Create a file in the same directory as your Dockerfile and call it iris_classifier_predict.go, with the contents:

package main

import (
    "fmt"
    "os"
    "strconv"
    "github.com/dmitryikh/leaves"
)

// Based on: https://godoc.org/github.com/dmitryikh/leaves
func main() {

    // load model
    model, err := leaves.XGEnsembleFromFile("/go/bin/iris.model", false)
    if err != nil {
        panic(err)
    }

    // preallocate slice to store model prediction
    prediction := make([]float64, model.NOutputGroups())

    // get inputs as floats
    var inputs []float64
    for _, arg := range os.Args[1:] {
        if n, err := strconv.ParseFloat(arg, 64); err == nil {
            inputs = append(inputs, n)
        }
    }

    // make predction
    model.Predict(inputs, 0, prediction)
    fmt.Printf("%v\n", prediction)
}

Now we need to create a third step in our multi-stage build to compile our microservice so it's ready for prediction. Add this to the bottom of Dockerfile:

FROM golang:alpine AS builder

RUN apk update && apk add --no-cache git upx
WORKDIR $GOPATH/src/xgbscratch/iris/
COPY ./iris_classifier_predict.go .

RUN go get -d -v
RUN GOOS=linux GOARCH=amd64 go build -ldflags="-w -s" -o /go/bin/iris

# https://blog.filippo.io/shrink-your-go-binaries-with-this-one-weird-trick/
RUN upx --brute /go/bin/iris

These steps start with a ready made Go build environment, install Git (to grab Leaves from GitHub) and upx (the Ultimate Packer for eXecutables), copy our microservice script from above, build it with a series of options that basically translate into "everything needed to run standalone", and then compress the resulting binary.

(For the purposes of this article, upx compression helps us achieve a roughly 60% reduction in our final image footprint. In a future post we'll look at performance benchmarks of these various techniques and the tradeoffs with size, especially around the compression step.)

Building our tiny final container and generating predictions

The last step of our Dockerfile needs to take the trained model file iris.model from the second step, and the compiled Go binary from the third step, and run it.

You can add this to the bottom of Dockerfile:

FROM scratch

COPY --from=builder /go/bin/iris /go/bin/iris
COPY --from=trainer /home/jupyter/iris.model /go/bin/

ENTRYPOINT ["/go/bin/iris"]

Build the final container with the following command:

  • docker build -t devto-iris .

Run docker images and you'll find the final image to be around a tiny 486kB!

Compared to our original training image based on centos:7 which weighed in at a hefty 1.24GB, we've been able to achieve a size reduction of 99.96%, which is over 2500x times smaller.

How about actually making some predictions?

Since our Go binary accepts feature inputs as command line arguments, we can generate individual predictions using docker run with the following command:

  • docker run -it --rm devto-iris 1 2 3 4
    • 1 2 3 4 can be replaced with the parameter inputs for our model, from which predictions are generated.
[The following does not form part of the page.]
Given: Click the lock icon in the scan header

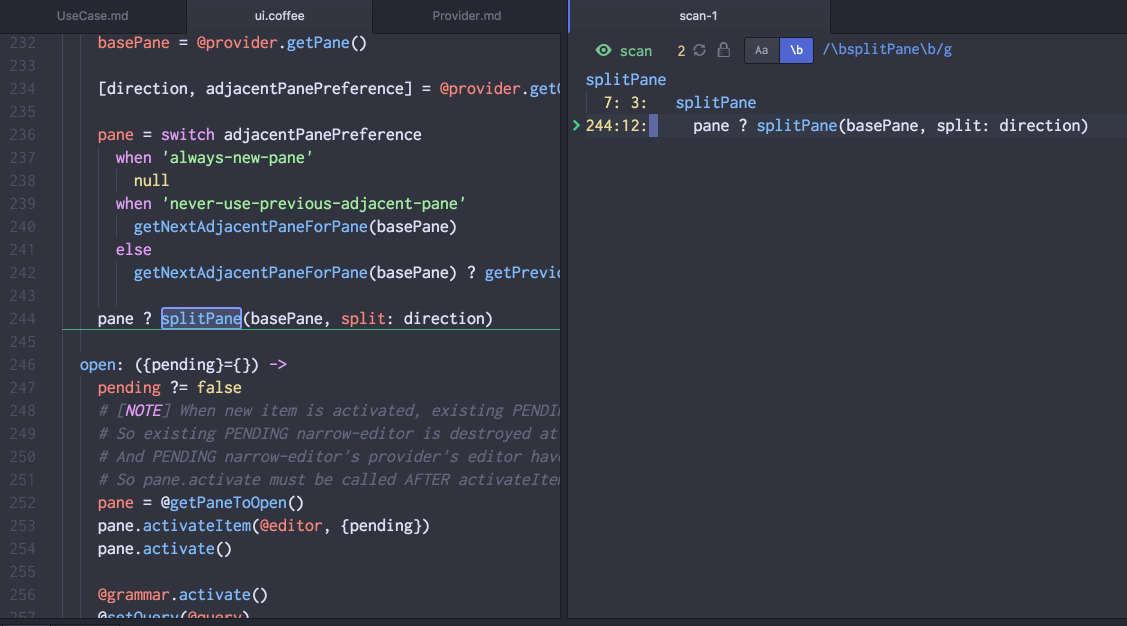Looking at the screenshot, I should coord(723,50).
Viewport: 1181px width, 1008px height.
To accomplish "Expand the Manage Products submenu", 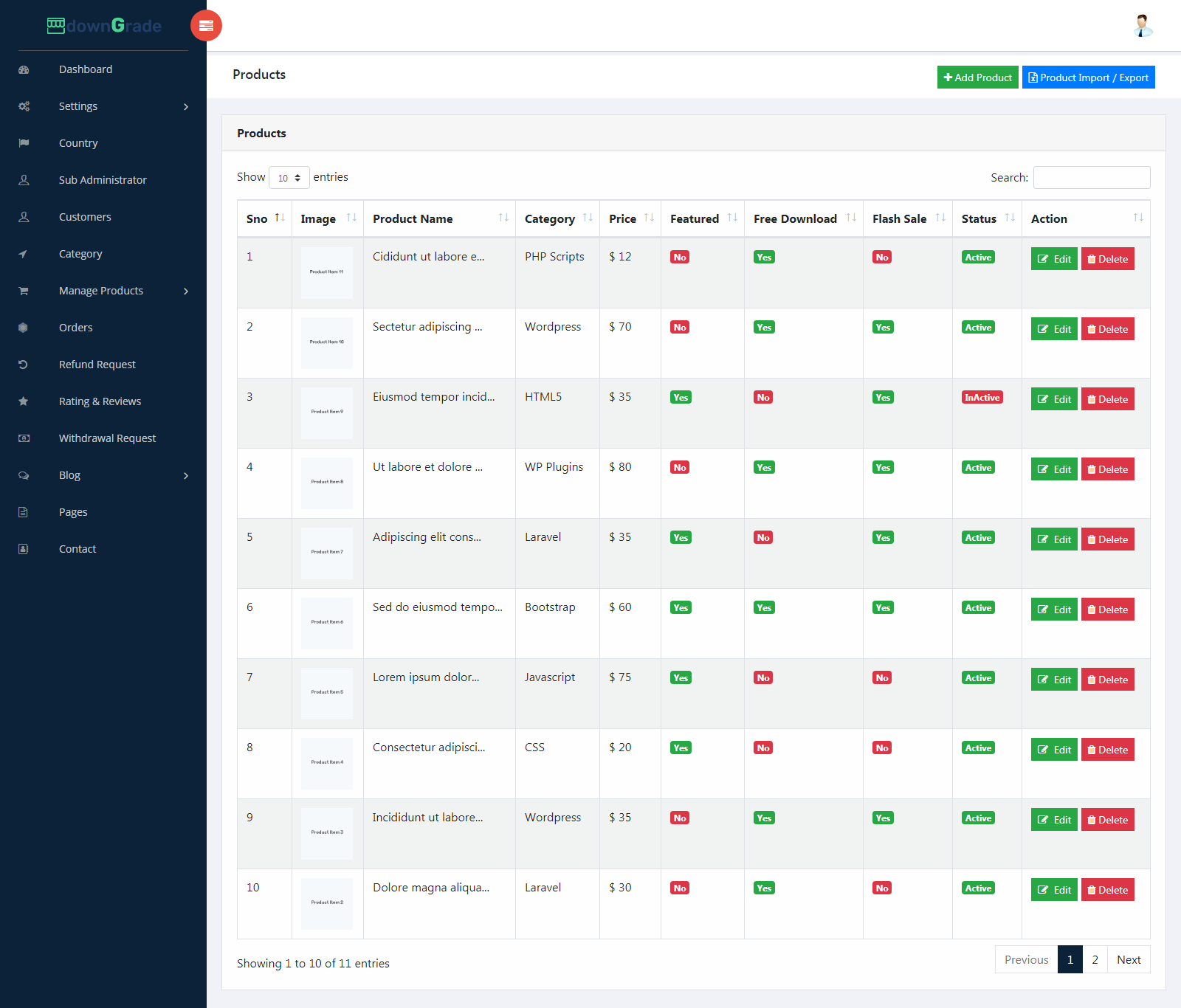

With this example, the output should be similar to [-0.43101535737514496 0.39559850541076447 0.933891354361549] which are the relative positive probabilities of each label

What does this mean?

In addition to the tiny container benefits we discussed around data volume, application security and maintenance, tiny containers bring two great benefits to the world of machine learning:

  • being able to easily deploy a model into heavily resourced constrained places, such as embedded devices with low amounts of storage. Who knows, you could soon be running XGBoost predictions through your light switch, your sunglasses or your toaster! I'm looking forward to checking out k3OS, a low-resource operating system based on Kuberenetes to do exactly that.
  • with a much smaller footprint, a model can achieve a much greater predictive throughput ("predictions per second", or pps) and benefit high-permutation and prediction hungry applications of machine learning such as recommandation engines, simulations and scenario testing and pairwise comparisons.